┏━━

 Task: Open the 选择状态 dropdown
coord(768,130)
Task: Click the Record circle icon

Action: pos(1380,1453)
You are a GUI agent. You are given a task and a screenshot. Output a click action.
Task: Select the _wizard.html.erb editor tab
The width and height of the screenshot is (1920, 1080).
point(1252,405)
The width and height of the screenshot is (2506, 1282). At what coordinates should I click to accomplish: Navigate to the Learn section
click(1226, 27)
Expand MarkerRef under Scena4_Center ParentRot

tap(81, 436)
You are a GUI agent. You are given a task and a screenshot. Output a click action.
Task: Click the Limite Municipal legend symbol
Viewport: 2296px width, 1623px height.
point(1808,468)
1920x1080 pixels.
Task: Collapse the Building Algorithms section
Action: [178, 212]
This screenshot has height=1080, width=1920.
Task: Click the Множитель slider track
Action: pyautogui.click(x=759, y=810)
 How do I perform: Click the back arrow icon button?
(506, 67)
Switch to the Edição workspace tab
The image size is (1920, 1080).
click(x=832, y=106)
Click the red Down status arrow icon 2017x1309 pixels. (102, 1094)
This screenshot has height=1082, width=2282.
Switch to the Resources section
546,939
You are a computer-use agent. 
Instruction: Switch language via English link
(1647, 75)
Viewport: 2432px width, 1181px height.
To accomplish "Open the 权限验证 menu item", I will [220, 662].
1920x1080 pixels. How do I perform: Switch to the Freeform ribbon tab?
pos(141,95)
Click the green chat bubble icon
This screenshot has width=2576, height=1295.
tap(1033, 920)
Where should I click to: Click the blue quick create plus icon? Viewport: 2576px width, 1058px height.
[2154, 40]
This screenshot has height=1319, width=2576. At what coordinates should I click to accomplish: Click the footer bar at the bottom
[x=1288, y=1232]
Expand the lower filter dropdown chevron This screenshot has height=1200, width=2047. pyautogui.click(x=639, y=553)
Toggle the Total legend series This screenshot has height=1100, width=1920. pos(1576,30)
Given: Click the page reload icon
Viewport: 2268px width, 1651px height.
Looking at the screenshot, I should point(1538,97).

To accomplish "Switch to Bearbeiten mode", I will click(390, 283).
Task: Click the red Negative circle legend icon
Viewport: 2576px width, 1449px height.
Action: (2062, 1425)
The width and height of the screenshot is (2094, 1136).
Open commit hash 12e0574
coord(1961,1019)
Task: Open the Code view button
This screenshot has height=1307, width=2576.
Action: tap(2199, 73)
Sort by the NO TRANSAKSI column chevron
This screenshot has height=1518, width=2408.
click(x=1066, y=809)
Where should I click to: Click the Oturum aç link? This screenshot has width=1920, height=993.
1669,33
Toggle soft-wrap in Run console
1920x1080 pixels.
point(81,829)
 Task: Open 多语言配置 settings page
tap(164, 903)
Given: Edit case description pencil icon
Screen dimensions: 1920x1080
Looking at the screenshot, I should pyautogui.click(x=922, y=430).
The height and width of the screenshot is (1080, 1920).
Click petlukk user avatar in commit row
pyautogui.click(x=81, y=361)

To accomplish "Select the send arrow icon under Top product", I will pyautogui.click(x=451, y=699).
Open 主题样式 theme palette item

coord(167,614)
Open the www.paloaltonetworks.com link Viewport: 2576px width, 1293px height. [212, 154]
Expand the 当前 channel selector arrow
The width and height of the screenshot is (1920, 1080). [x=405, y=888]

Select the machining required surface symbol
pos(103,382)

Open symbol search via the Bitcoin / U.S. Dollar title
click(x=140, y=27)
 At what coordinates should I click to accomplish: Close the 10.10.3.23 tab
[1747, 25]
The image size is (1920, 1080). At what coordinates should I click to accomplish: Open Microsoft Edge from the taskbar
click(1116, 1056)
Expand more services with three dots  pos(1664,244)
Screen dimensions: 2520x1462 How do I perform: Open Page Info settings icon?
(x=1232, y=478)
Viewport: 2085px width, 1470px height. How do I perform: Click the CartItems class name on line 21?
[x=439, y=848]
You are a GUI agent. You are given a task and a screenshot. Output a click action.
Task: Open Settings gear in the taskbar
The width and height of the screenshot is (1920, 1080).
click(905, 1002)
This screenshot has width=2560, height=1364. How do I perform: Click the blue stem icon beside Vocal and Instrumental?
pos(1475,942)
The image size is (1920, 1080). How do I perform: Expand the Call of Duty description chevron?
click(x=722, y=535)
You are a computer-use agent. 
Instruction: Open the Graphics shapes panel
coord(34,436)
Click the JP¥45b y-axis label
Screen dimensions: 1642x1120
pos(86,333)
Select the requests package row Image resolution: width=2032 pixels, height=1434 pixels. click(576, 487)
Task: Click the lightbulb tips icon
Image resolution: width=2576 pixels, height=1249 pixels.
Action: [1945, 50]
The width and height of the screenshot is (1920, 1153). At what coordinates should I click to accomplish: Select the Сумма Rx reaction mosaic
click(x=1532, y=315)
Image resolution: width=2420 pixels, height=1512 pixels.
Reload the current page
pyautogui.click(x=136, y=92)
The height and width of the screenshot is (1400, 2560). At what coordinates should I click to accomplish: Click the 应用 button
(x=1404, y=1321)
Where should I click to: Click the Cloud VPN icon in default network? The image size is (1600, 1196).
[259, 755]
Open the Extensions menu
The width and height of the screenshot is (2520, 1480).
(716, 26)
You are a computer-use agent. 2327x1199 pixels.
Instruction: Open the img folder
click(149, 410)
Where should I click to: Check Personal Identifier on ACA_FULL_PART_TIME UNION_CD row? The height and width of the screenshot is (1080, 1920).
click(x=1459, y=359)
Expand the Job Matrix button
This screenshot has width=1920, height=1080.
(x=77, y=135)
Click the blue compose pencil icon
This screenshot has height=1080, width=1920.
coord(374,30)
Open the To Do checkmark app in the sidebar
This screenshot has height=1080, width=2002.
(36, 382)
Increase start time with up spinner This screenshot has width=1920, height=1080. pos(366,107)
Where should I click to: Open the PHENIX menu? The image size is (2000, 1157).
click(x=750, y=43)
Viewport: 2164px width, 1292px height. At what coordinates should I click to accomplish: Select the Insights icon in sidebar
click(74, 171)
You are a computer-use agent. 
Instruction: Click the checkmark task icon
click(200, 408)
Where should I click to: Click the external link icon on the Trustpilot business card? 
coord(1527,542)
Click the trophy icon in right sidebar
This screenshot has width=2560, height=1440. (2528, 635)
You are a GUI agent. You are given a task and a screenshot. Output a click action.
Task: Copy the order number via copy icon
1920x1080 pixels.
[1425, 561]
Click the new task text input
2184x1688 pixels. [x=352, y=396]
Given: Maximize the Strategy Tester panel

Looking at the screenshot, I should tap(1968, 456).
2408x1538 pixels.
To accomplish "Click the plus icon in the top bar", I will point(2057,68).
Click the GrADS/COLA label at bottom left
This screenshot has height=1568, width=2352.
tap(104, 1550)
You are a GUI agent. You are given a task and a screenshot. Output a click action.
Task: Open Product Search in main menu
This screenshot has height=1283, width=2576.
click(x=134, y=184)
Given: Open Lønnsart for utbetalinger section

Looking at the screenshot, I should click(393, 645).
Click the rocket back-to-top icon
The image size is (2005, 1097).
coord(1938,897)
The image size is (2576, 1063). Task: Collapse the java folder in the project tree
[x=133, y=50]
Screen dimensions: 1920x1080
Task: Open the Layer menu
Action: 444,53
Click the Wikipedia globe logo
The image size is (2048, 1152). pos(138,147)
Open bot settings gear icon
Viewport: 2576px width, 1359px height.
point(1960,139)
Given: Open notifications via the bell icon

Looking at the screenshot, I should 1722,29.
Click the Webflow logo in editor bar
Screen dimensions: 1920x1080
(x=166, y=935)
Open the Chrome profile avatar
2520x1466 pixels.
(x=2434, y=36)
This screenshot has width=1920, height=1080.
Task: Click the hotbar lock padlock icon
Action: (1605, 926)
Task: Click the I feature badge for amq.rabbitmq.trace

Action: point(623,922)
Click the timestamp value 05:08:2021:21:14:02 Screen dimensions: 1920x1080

┗━━

:: How to complete this task ::
Using the entries above, repeat only the lines from the one containing "Click the red Down" through the one containing "Given: Click the page reload icon", end lines included.

:: Response ::
Click the red Down status arrow icon 2017x1309 pixels. (102, 1094)
This screenshot has height=1082, width=2282.
Switch to the Resources section
546,939
You are a computer-use agent. 
Instruction: Switch language via English link
(1647, 75)
Viewport: 2432px width, 1181px height.
To accomplish "Open the 权限验证 menu item", I will [220, 662].
1920x1080 pixels. How do I perform: Switch to the Freeform ribbon tab?
pos(141,95)
Click the green chat bubble icon
This screenshot has width=2576, height=1295.
tap(1033, 920)
Where should I click to: Click the blue quick create plus icon? Viewport: 2576px width, 1058px height.
[2154, 40]
This screenshot has height=1319, width=2576. At what coordinates should I click to accomplish: Click the footer bar at the bottom
[x=1288, y=1232]
Expand the lower filter dropdown chevron This screenshot has height=1200, width=2047. pyautogui.click(x=639, y=553)
Toggle the Total legend series This screenshot has height=1100, width=1920. pos(1576,30)
Given: Click the page reload icon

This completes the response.